I've been driving mine alternating pretty hard and pretty easy since purchase. I'm launching easily, then really rolling onto the gas once it's going. It ends up being easy launch, quick up to speed, then back off and take it easy for a while. It seems to be working, as my fuel economy and power have both gone up since purchasing a week ago. 

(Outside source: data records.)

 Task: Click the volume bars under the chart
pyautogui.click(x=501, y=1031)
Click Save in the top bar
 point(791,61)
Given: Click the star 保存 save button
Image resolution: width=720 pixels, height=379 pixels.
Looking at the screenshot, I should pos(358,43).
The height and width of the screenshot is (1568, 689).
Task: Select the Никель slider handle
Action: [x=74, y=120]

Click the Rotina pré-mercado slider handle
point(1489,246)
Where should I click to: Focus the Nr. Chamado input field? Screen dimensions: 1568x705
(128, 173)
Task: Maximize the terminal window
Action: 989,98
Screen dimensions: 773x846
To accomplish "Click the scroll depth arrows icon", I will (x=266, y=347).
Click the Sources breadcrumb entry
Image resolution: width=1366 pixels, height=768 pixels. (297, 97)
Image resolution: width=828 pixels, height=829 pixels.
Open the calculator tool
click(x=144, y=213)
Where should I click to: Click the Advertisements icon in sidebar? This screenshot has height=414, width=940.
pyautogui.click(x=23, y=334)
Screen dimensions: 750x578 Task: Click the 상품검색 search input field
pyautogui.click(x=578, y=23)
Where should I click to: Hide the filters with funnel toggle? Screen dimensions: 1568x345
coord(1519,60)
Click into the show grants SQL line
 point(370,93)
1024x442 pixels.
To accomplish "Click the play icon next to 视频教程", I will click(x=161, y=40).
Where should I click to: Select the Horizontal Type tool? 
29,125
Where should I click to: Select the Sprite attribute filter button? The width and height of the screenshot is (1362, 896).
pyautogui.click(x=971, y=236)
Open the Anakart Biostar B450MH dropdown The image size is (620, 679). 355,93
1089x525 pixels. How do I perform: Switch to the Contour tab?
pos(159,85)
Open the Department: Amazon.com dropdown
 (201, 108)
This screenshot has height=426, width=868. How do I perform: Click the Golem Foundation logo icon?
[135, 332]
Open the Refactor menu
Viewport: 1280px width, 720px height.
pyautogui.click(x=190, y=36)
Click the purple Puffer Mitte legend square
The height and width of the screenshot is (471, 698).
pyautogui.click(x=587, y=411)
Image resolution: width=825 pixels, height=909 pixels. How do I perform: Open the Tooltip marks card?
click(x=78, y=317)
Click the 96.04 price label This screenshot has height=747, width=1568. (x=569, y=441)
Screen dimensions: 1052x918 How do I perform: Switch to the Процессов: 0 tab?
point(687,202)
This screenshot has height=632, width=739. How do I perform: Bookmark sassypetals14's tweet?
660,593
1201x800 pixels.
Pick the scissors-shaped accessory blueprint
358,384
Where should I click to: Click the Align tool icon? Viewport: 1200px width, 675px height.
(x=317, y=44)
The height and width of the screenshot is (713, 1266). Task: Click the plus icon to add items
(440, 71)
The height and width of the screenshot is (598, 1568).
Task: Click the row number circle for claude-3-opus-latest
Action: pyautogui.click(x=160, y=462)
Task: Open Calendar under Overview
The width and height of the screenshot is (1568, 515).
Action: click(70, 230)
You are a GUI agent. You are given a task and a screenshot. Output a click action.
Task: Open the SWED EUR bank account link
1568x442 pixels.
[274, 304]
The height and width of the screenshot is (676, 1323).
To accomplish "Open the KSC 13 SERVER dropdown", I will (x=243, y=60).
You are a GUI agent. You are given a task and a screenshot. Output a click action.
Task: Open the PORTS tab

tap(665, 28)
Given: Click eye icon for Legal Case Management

Just don't keep a constant speed, don't launch hard, and try not to redline it too much. Also, take some scenic roads so you can really wring out the engine through the meaty part of the powerband between 2000 and 5000 RPM's. That will provide those alternating periods of loading the engine up and being easy on it.


----------



## Aeroscout977 (Nov 25, 2010)

I've always broken in my cars the way I will drive them. In the end just be sure to vary your engine RPM. You don't want to do highway driving and maintain a set RPM for a long period of time. Just stay outa cruise control IMO. I'm sure there are guys out here with more experience in breaking in cars. I've only done 2 new cars and 1 new bike but so far with no issues what so ever.


----------



## Kaimumma (Apr 14, 2011)

This is a personal preference but I changed the oil out on mine at 1500 miles with just regular motor oil. It cleans out some of the metal shavings and such and all the particles of the motor as it's breaking in. Then at around 3500 miles I put in synthetic and I'm currently at 4100.


----------



## whedgit (Aug 18, 2011)

Thanks for the info!!

Most of my weekend trip is pretty flat but for around 30 - 40 miles there is a lot of curves and hills. I'll be sure to keep it out of cruise control (no pun intended) for the first 2 or 3 trips. Also since it will be the first manual I've driven in a while I'm sure the take-off will be a lot harder than they are supposed to be.

What I spent last year in gas scared the crap out of me. I'm hoping to double my mileage


----------



## whedgit (Aug 18, 2011)

Kaimumma said:


> This is a personal preference but I changed the oil out on mine at 1500 miles with just regular motor oil. It cleans out some of the metal shavings and such and all the particles of the motor as it's breaking in. Then at around 3500 miles I put in synthetic and I'm currently at 4100.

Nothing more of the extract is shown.